Render everything from the start of the records down to the line containing "will [x=1365, y=159]." as a two-column CSV with the headers instruction and response, one row per record. Put each record's wording and its answer in their own quoted fields, with line breaks replaced by spaces.
┌──
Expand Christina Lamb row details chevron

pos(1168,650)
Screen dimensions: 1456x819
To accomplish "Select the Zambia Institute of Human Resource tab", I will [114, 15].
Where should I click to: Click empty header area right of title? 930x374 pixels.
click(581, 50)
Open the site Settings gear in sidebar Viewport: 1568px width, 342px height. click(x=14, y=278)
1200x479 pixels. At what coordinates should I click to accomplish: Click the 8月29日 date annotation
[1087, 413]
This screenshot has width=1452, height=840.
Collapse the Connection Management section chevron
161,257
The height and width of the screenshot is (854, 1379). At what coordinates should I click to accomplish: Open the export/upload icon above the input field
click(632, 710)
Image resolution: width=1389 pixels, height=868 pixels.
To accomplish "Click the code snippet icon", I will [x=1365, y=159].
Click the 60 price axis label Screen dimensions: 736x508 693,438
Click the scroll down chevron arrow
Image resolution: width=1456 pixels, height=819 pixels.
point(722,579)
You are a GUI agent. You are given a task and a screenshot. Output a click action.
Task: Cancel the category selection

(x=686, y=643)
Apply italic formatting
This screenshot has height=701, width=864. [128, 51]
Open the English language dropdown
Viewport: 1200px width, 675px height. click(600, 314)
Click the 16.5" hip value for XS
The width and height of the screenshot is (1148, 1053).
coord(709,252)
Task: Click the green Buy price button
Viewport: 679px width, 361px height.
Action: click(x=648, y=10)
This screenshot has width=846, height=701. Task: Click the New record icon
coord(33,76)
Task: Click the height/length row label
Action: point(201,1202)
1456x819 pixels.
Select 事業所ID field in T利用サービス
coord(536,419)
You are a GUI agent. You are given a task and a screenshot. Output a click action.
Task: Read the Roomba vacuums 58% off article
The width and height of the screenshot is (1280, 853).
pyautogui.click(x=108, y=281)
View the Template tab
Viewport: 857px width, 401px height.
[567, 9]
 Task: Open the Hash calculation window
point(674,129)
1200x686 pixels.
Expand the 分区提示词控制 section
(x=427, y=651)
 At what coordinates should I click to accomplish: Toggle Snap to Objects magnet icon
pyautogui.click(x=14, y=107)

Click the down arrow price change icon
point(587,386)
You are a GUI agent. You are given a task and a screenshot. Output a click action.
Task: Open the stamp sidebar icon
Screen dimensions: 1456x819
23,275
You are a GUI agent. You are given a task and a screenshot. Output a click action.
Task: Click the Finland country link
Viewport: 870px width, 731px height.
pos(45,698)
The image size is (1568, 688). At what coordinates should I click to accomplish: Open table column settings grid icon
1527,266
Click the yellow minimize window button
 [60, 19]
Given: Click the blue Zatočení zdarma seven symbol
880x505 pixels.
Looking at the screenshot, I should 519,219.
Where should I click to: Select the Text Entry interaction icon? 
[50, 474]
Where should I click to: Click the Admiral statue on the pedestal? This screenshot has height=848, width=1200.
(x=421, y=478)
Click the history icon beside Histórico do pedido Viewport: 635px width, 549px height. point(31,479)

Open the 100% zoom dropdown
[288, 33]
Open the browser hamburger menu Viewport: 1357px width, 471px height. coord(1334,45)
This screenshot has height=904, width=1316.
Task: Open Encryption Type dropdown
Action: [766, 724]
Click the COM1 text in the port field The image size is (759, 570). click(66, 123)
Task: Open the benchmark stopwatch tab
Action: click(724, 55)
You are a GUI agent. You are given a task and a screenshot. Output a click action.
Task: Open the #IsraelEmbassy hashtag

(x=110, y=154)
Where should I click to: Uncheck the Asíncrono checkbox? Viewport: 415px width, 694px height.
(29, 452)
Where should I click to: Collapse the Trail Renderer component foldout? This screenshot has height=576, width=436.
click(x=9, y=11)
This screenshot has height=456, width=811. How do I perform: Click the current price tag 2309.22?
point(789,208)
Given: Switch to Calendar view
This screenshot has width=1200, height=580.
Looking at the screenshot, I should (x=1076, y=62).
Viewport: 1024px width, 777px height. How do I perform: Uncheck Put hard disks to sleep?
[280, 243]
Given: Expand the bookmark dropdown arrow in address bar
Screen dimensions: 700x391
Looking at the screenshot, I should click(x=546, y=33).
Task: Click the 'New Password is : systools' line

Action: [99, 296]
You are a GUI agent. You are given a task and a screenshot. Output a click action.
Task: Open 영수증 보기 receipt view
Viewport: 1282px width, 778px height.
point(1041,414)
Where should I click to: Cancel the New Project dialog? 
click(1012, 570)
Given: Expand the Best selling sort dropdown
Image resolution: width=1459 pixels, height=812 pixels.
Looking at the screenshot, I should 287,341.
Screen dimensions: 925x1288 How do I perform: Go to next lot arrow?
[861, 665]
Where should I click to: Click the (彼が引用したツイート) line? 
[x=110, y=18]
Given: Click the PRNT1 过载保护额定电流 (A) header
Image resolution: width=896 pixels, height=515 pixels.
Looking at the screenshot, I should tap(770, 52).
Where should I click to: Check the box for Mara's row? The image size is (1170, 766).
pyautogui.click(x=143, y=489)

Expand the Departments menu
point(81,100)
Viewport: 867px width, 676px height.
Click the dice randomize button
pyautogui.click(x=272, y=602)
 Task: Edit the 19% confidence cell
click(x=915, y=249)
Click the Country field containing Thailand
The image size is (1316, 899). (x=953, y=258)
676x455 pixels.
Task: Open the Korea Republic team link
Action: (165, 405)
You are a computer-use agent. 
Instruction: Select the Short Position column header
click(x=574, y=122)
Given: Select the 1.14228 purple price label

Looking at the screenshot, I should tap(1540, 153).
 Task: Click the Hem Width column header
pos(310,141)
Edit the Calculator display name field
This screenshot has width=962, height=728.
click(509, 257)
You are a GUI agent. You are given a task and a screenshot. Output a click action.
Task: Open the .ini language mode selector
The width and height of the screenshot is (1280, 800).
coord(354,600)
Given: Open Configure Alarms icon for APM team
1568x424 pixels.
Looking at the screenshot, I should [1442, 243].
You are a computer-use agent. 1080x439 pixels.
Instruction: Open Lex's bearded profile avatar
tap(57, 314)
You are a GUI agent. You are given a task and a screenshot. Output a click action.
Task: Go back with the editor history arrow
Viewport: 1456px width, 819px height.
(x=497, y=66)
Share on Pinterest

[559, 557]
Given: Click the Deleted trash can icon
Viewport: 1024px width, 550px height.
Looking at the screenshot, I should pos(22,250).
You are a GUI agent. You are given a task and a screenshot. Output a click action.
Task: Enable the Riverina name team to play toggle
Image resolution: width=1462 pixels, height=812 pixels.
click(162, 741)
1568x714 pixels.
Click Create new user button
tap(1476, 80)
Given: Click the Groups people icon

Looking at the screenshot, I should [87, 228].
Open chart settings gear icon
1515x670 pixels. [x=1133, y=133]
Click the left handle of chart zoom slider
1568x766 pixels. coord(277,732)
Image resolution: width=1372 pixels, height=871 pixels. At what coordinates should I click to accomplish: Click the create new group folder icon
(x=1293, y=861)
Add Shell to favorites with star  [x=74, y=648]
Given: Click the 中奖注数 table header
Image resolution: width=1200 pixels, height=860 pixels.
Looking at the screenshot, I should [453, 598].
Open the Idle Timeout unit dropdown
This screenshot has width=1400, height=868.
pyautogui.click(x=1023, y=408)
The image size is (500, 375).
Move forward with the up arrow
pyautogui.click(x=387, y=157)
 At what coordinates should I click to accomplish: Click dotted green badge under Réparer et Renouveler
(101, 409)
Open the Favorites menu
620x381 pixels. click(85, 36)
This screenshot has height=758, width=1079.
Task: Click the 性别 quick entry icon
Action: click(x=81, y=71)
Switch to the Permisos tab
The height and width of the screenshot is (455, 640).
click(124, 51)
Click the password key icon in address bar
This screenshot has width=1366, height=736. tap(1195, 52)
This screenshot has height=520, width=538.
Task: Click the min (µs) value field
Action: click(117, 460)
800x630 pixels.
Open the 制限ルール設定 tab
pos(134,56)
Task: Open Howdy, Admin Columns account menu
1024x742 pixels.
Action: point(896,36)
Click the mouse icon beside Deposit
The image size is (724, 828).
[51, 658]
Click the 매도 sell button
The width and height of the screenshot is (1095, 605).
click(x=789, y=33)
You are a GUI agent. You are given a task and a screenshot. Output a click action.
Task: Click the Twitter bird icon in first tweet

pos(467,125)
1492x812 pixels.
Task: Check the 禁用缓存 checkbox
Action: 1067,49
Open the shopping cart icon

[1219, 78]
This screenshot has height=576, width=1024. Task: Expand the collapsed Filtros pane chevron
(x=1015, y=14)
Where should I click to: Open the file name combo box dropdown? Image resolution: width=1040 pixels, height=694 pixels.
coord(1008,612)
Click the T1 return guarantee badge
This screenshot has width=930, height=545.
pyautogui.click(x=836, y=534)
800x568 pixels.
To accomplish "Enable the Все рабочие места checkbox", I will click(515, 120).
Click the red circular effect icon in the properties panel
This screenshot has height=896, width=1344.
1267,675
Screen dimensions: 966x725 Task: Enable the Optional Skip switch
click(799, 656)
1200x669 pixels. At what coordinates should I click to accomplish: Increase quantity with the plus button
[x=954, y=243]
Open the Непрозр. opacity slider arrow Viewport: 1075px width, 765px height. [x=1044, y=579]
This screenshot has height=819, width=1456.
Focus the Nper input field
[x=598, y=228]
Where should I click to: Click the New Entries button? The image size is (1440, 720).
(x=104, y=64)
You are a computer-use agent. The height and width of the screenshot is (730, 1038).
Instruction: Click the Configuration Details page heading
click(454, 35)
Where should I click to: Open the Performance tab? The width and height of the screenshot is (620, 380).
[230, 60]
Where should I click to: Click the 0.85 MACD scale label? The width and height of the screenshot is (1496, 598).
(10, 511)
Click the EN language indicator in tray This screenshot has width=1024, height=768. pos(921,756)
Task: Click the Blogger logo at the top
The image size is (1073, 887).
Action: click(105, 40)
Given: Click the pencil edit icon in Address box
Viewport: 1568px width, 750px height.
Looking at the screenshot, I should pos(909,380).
└──
Final answer
instruction,response
"Expand Christina Lamb row details chevron","pos(1168,650)"
"Screen dimensions: 1456x819 To accomplish ""Select the Zambia Institute of Human Resource tab"",","I will [114, 15]."
"Where should I click to: Click empty header area right of title? 930x374 pixels.","click(581, 50)"
"Open the site Settings gear in sidebar Viewport: 1568px width, 342px height.","click(x=14, y=278)"
"1200x479 pixels. At what coordinates should I click to accomplish: Click the 8月29日 date annotation","[1087, 413]"
"This screenshot has width=1452, height=840. Collapse the Connection Management section chevron","161,257"
"The height and width of the screenshot is (854, 1379). At what coordinates should I click to accomplish: Open the export/upload icon above the input field","click(632, 710)"
"Image resolution: width=1389 pixels, height=868 pixels. To accomplish ""Click the code snippet icon"",","I will [x=1365, y=159]."